Now that we have learned much about writing tests (with or without fixtures) and using assertions, we can improve our tests further by exploiting phpunit features. This awesome testing tool provides support for several annotations which can add behavior to your test case class without making you write boilerplate code. Annotations are a standard way to add metadata to code entities, such as classes or methods, and are composed by a @ tag followed by zero, one or more arguments. While the parsing implementation is left to the tool which will use them, their aspect is consistent: phpDocumentor also collects @param and @return annotations to describe an Api.
Remember that annotations must be placed in docblock comments as in the php engine there is no native support for them: phpunit extracts them from the comment block using reflection.
While writing an Api or also a simple class, the corner cases and incorrect inputs have to be taken into consideration. The standard way to manage errors and bad situations in an oop application is to use exceptions. But how to test that a method raises an exception when needed? Of course the normal behavior is tested with real data that returns a real result. For the exceptional behavior, we can start with this test method:
public function testMethodRaiseException() { try { $iterator = new ArrayIterator(42); $this->fail(); } catch (InvalidArgumentException $e) { } }The purpose of this code is to raise an exception by passing invalid data to the constructor of ArrayIterator, which requires an array. If the exception is raised accordingly, it bubbles up to the end of the try block and it is catched correctly, making the test pass. If the exception is not thrown, the call to fail() declares the test failed.
However, this paradigm will be repeated very often everytime you need to test an exception and so it can be abstracted away. Also, this code does not convey the intent of testing an exception since it is cluttered with details like an empty catch block and calls to fail().
Phpunit already abstracts away this code providing an annotation, @expectedException, which has to be put in the method docblock:
/** * @expectedException InvalidArgumentException */ public function testMethodRaiseExceptionAgain() { $iterator = new ArrayIterator(42); }This code is much more clear than the constructs we used earlier. The only code present in the method is the one required to throw the exception, while the intent is described in the method name and in its annotations.
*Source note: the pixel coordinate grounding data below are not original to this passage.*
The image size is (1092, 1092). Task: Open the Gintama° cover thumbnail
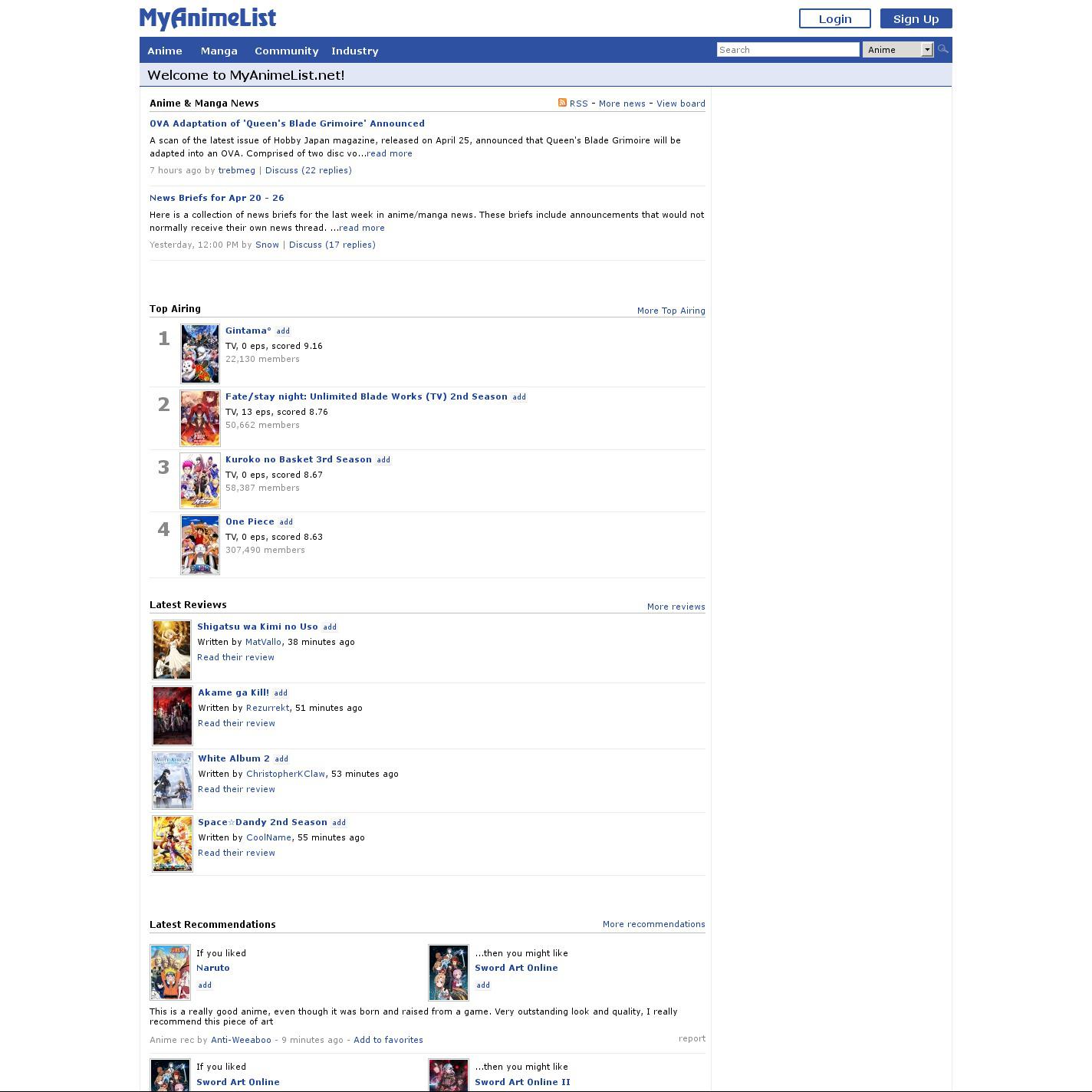(200, 354)
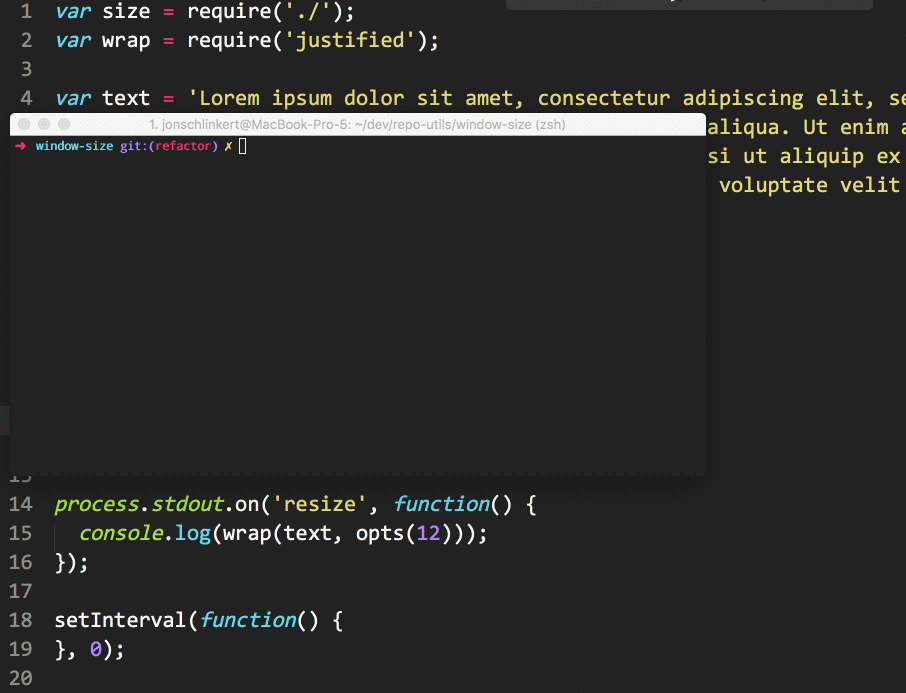906x693 pixels.
Task: Click line number 14 in the gutter
Action: click(21, 505)
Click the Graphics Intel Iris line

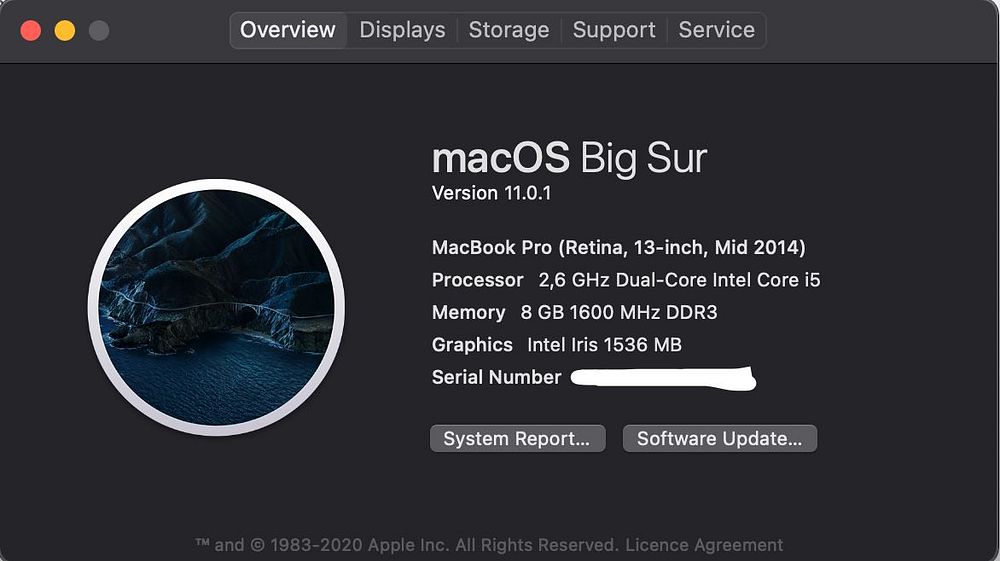(557, 345)
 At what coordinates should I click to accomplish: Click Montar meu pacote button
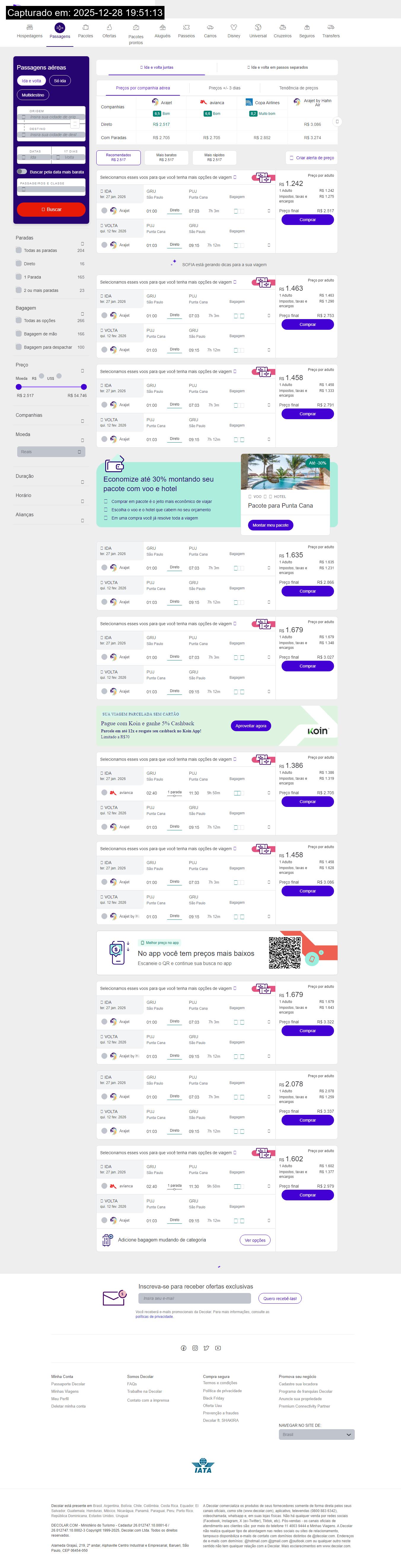tap(270, 525)
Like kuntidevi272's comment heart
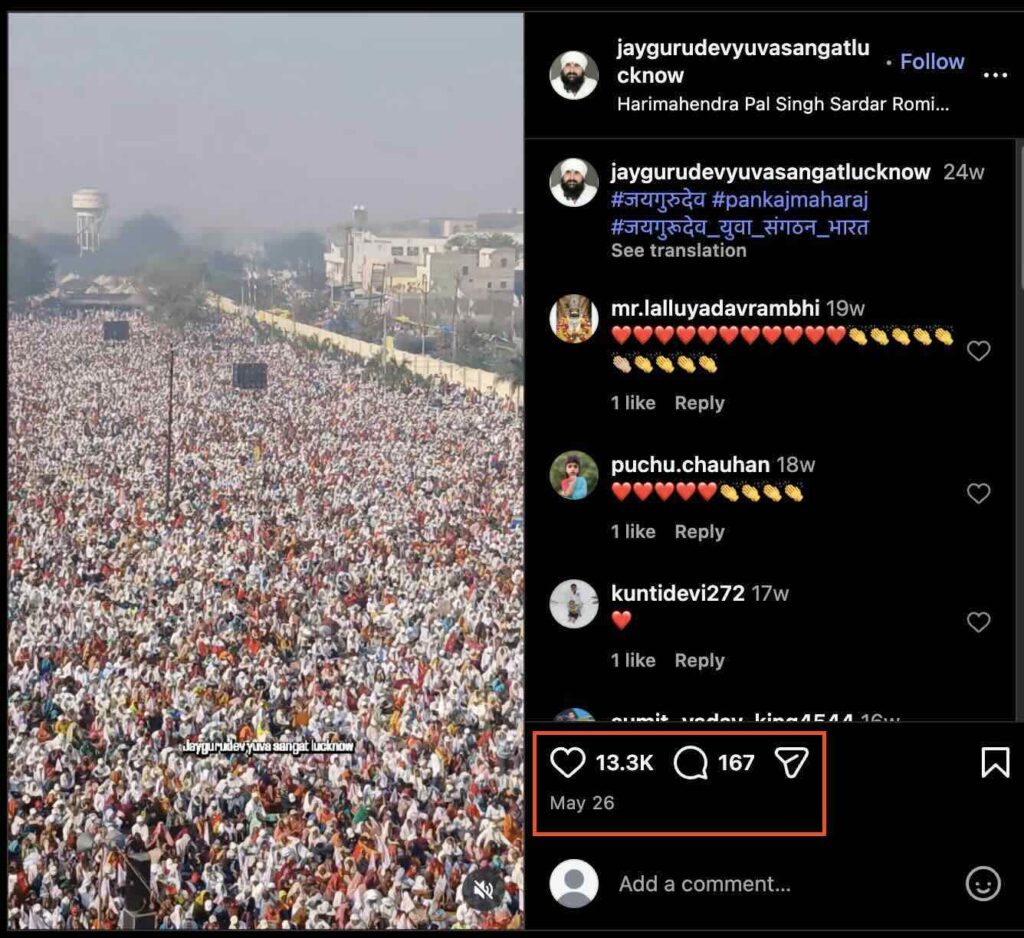The image size is (1024, 938). click(978, 622)
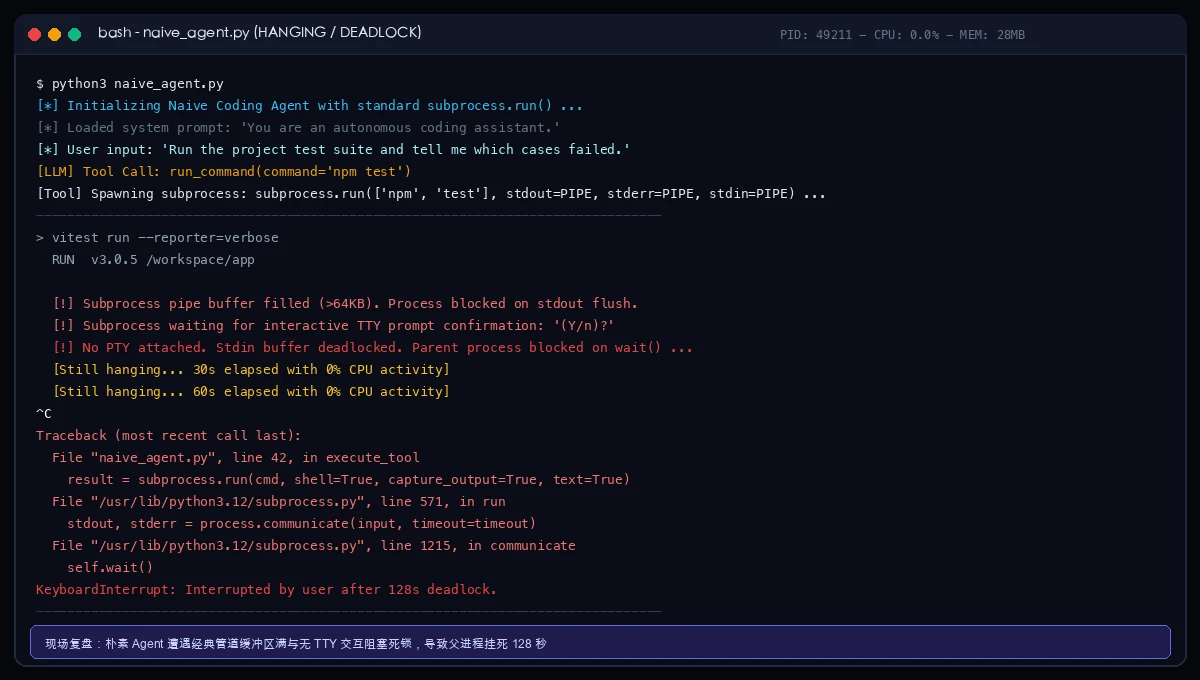Image resolution: width=1200 pixels, height=680 pixels.
Task: Click the 'KeyboardInterrupt' error line
Action: 266,590
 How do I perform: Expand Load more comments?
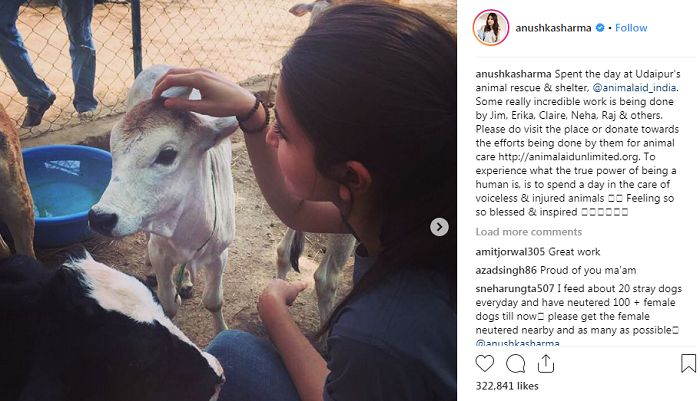pyautogui.click(x=529, y=232)
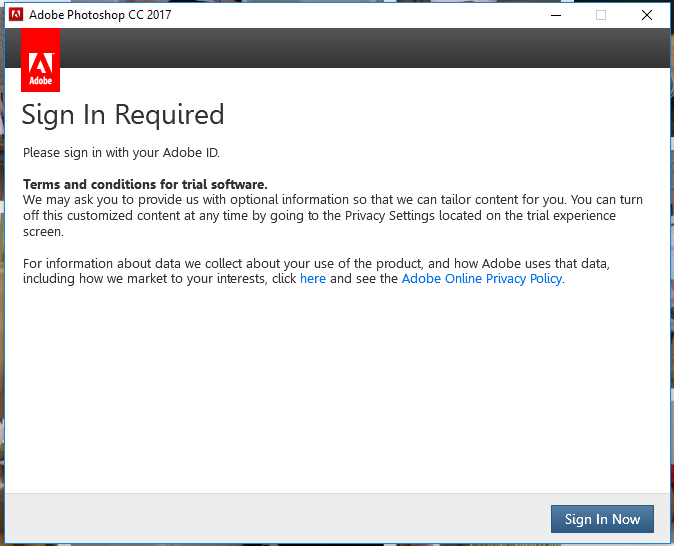The height and width of the screenshot is (546, 674).
Task: Click the dark gray header banner
Action: (x=365, y=48)
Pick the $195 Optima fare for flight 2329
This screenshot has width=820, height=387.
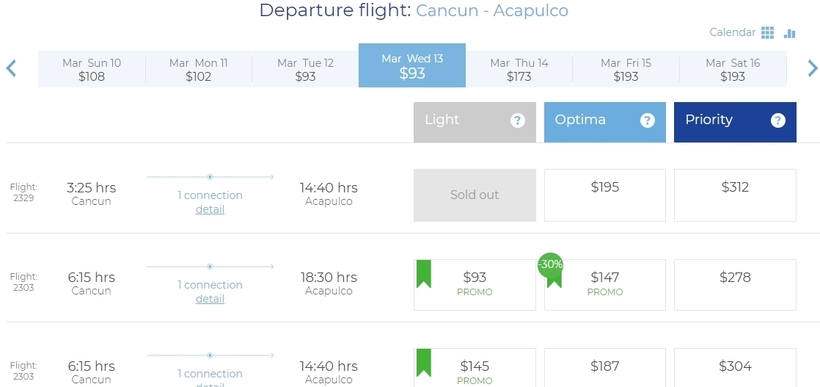pos(605,195)
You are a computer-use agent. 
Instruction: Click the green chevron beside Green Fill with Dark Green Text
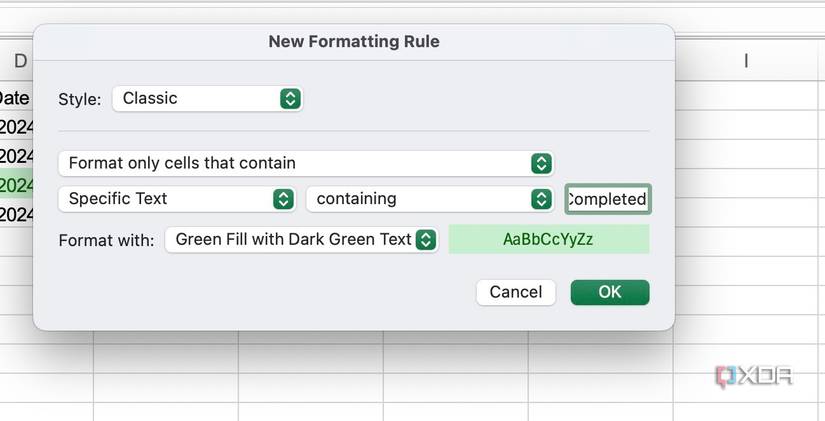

Another common repetition is testing a method with different kind of inputs, while executing always the same code. This is commonly resolved with a loop:
public function testBooleanEvaluationInALoop() { $values = array(1, '1', 'on', true); foreach ($values as $value) { $actual = (bool) $value; $this->assertTrue($actual); } }But phpunit can do the loop for you, taking advantage of the @dataProvider annotation:
public static function trueValues() { return array( array(1), array('1'), array('on'), array(true) ); } /** * @dataProvider trueValues */ public function testBooleanEvaluation($value) { $actual = (bool) $value; $this->assertTrue($actual); }This annotation should be followed by the name of a static method in the test case which returns an array of data sets to be passed to the test method. Phpunit will iterate over this array and using each one of its elements (which will be an array containing the arguments) to run the test method, telling you which data set was in use in case of a test failure. Of course you can put anything in the data sets: input for the SUT or expected result, or both.
The code becomes a bit longer, but the expressivity of defining the concept of different data sets in a standard way are worth considering.
The last common situation we will look at today is test dependency. Again, we are talking about dependency beneath the same test case since interdependencies between unit tests are a small of high coupling and should be raise suspects about your classes design.
It happens often that some test methods are more specific than the first you wrote and they will obviously fail if the formers do. The classic example is the add()/remove() tests on a container: to make sure remove() works you have to use add() for the arrange part of the test method. Phpunit solve this common problem of logic and temporal precedence (I won't present a workaround like in the other cases since it was not possible to solve this issue before phpunit 3.4 introduced @depends):
public function testArrayAdditionWorks() { $array = array(); $array[0] = 'foo'; $this->assertTrue(isset($array[0])); return $array; } /** * @depends testArrayAdditionWorks */ public function testArrayRemovalWorks($fixture) { unset($fixture[0]); $this->assertFalse(isset($fixture[0])); }Not only testArrayAdditionWorks() is executed before testArrayRemovalWorks(), but since it returns something, this result is passed as an argument to the dependent method. If the former test fails, however, the dependent ones are marked as skipped as they will fail anyway by definition. They will clutter the output too, while it is clear that the functionality that needs repairment is the array addition.
I hope this standard phpunit annotations can help you enjoy writing tests for your php classes, leaving you the exciting work and taking off the boring one. In the next parts, we'll look at refactoring for test code before taking a journey with stubs and mocks.